----- The data -----
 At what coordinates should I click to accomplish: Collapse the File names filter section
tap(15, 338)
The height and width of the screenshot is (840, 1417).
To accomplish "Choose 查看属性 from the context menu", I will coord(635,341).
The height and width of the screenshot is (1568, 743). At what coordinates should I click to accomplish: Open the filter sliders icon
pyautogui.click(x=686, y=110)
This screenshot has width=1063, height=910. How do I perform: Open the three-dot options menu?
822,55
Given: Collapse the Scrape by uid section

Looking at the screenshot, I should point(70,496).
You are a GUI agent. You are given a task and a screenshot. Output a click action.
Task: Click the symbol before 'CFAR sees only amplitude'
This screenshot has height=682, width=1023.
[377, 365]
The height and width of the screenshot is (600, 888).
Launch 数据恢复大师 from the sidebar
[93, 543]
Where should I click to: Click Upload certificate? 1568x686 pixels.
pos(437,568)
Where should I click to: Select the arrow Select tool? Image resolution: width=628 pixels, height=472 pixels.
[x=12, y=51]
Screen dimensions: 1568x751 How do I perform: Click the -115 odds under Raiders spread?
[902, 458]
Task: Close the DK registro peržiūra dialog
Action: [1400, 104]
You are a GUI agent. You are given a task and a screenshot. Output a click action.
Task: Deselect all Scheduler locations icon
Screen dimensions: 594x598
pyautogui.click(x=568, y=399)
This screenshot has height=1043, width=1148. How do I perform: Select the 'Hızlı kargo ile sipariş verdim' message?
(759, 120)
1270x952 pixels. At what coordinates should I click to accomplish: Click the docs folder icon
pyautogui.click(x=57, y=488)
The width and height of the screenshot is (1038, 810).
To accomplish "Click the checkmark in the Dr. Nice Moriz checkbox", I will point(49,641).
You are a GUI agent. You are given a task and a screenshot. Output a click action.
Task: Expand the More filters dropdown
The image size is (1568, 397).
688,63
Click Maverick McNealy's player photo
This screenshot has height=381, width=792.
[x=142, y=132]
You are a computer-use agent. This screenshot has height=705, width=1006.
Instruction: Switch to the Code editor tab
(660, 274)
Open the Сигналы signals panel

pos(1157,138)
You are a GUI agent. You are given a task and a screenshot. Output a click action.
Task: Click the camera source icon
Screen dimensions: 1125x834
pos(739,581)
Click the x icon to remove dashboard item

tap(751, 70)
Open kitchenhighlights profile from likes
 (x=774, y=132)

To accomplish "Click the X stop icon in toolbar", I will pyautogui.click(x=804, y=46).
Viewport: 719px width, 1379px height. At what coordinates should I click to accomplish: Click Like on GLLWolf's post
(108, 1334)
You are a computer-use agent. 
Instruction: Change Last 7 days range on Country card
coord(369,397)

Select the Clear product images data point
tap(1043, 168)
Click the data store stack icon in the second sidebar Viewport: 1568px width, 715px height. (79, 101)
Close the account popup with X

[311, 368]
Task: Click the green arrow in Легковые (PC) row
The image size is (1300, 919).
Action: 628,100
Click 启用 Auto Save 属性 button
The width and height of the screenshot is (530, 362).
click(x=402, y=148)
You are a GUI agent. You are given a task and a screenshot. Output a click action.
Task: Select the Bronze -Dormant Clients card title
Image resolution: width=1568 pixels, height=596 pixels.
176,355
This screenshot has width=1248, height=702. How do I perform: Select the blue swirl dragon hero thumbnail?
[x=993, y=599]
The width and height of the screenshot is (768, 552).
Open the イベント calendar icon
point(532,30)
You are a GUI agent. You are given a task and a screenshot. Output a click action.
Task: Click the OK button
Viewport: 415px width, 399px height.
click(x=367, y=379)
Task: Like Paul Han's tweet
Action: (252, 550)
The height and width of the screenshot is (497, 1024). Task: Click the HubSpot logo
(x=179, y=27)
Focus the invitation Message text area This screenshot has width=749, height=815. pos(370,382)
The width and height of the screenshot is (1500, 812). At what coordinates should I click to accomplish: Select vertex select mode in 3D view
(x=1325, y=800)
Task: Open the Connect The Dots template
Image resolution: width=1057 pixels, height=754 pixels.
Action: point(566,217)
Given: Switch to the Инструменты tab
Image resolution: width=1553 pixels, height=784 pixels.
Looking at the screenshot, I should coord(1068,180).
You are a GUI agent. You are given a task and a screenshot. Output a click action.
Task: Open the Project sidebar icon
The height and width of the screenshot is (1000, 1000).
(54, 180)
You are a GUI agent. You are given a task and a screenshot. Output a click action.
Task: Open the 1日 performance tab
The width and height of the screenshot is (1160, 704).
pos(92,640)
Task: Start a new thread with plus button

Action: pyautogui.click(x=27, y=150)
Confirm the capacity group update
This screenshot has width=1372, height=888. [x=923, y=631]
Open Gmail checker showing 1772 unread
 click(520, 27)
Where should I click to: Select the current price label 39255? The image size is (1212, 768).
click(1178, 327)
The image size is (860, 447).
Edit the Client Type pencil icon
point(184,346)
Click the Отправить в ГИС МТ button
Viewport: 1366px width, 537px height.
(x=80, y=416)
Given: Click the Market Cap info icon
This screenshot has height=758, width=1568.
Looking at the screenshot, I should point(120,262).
-----
### Problem statement
The response should be the listing above, limited to the lines between the one holding "Task: Click the OK button" and the one holding "Focus the invitation", inclusive, reproduced exactly.

### Exercise output
Task: Click the OK button
Viewport: 415px width, 399px height.
click(x=367, y=379)
Task: Like Paul Han's tweet
Action: (252, 550)
The height and width of the screenshot is (497, 1024). Task: Click the HubSpot logo
(x=179, y=27)
Focus the invitation Message text area This screenshot has width=749, height=815. pos(370,382)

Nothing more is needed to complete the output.